The word will doubtless enrage contemporary artists who find it trivial and demeaning, but artists have been "decorators" in the broadest sense since our remote ancestors first drew bison on their cave walls and Michelangelo set about depicting heaven and hell. Liz Miller nods to ancient ornamental traditions with a two-story fabric sculpture suspended from the gallery's ceiling. Fashioned from red, black, white and silver felt that she has stiffened and cut into elaborate, repetitive patterns, the sculpture is an imposing fantasy that invites imaginative interpretations. Her jagged shapes suggest Rorschach blots or insect silhouettes. Their colors recall playing cards, medieval heraldic devices, clothing patterns. The sculpture's explosive design suggests a tree, or perhaps a nuclear cloud.

Elizabeth Simonson, who has filled a multistory lightwell with cascades of colorful beads on wires, is similarly enticed by hypnotically repeating patterns. Her designs loop, bulge, sag and sparkle in sunlight. Their reflective surfaces twinkle like pretty chandeliers. The room-sized scale and ambition of both projects are seductive, lending them an appealing grandeur that lifts them out of the mundane.

Salesman and seeker

Born in Hong Kong and raised in the Midwest, Marcus Young calls himself a "behavioral artist" and is known in the Twin Cities for gentle performances: slow-walking down Nicollet Mall, flying kites, serving tea. At 42, he seems to have reached a quiet midlife crisis that he's attempting to resolve by selling a selection of his possessions on Craigslist and "looking for love" through personal ads and gallery encounters with respondents. The stuff -- including modernist rugs, a set of Barcelona-style chairs, a pair of signed Christo prints -- is tastefully arranged around the gallery in little Room and Board-style islands of consumerism.

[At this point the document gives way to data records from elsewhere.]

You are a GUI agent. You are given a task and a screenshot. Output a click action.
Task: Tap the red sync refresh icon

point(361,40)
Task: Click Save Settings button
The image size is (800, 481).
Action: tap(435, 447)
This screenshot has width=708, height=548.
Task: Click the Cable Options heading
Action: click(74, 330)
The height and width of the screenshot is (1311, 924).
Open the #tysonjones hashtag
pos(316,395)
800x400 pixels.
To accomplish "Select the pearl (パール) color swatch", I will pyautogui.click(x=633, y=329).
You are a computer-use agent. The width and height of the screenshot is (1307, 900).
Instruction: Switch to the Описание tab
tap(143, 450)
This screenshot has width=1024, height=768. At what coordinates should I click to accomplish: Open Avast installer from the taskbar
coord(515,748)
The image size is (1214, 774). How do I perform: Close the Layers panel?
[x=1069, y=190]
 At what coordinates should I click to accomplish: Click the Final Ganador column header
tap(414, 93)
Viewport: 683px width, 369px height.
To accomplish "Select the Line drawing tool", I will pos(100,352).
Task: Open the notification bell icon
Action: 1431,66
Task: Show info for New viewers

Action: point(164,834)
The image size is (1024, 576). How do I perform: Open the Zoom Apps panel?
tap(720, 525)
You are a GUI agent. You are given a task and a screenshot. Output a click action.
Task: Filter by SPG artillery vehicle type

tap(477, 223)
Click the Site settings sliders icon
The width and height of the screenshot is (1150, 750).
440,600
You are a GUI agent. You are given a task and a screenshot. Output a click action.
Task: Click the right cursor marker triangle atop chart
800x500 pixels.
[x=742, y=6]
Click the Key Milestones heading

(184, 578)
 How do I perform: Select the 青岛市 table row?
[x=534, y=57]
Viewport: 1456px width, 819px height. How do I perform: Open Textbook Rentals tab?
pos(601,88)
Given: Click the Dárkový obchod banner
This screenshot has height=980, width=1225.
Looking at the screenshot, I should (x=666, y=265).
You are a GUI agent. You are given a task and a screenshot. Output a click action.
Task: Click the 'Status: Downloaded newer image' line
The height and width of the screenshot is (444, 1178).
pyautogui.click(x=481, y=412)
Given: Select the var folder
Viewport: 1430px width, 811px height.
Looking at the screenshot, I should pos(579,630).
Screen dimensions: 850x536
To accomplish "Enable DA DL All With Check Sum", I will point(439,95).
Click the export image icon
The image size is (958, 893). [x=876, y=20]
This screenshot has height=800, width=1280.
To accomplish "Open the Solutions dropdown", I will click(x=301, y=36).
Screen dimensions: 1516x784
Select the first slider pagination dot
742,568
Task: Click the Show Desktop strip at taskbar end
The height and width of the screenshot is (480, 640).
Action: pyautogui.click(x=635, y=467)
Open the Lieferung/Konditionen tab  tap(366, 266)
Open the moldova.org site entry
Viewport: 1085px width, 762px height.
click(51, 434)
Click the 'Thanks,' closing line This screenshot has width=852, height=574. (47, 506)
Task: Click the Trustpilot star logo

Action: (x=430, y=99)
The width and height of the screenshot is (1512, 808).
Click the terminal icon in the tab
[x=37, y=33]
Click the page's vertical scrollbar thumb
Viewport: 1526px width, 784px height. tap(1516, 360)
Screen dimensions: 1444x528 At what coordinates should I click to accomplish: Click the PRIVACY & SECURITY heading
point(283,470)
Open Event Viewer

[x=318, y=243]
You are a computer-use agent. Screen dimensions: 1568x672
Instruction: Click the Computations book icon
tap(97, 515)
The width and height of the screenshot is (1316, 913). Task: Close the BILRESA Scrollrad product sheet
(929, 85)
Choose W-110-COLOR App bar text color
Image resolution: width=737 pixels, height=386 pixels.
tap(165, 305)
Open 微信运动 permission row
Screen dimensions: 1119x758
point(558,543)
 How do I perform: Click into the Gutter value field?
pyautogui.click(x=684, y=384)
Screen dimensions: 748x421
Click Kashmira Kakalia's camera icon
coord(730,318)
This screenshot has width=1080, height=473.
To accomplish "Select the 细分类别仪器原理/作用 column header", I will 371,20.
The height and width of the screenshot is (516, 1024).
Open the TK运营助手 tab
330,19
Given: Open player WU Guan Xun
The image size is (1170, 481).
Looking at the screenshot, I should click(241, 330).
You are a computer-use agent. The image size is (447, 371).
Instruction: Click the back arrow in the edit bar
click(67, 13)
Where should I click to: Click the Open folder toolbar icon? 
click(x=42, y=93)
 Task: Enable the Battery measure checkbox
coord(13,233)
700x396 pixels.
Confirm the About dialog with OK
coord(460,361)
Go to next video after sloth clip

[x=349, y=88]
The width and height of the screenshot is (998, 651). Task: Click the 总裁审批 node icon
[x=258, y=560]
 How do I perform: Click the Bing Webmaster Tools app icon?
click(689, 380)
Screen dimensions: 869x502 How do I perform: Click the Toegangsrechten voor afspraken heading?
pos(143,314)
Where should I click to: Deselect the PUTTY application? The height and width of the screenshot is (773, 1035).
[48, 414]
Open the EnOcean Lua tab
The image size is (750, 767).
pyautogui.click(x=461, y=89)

Young's deadpan pitches for the goods are interspersed with disarmingly earnest advertisements for himself ("Some days I think I'm looking for someone with whom to take on the world. Other times I just want to grow old with someone and laugh at each other's stupid jokes.")

Young's installation is a little too nakedly sincere to read as a parody of artist-as-huckster (think Jeff Koons) or artist-as-brander (think Marcel Duchamp's urinal). And the concept is too shopworn to pass as original in the wake of others who have labeled their banal lives as art (Rirkrit Tiravanija stir-frying for friends; Ben Vautier living in a storefront). Still, Young is a canny guy who aptly answered the McKnight question: An artist is someone whose behavior -- whatever it might be -- has been certified as art. And nothing says "art" like a $25,000 grant from the McKnight.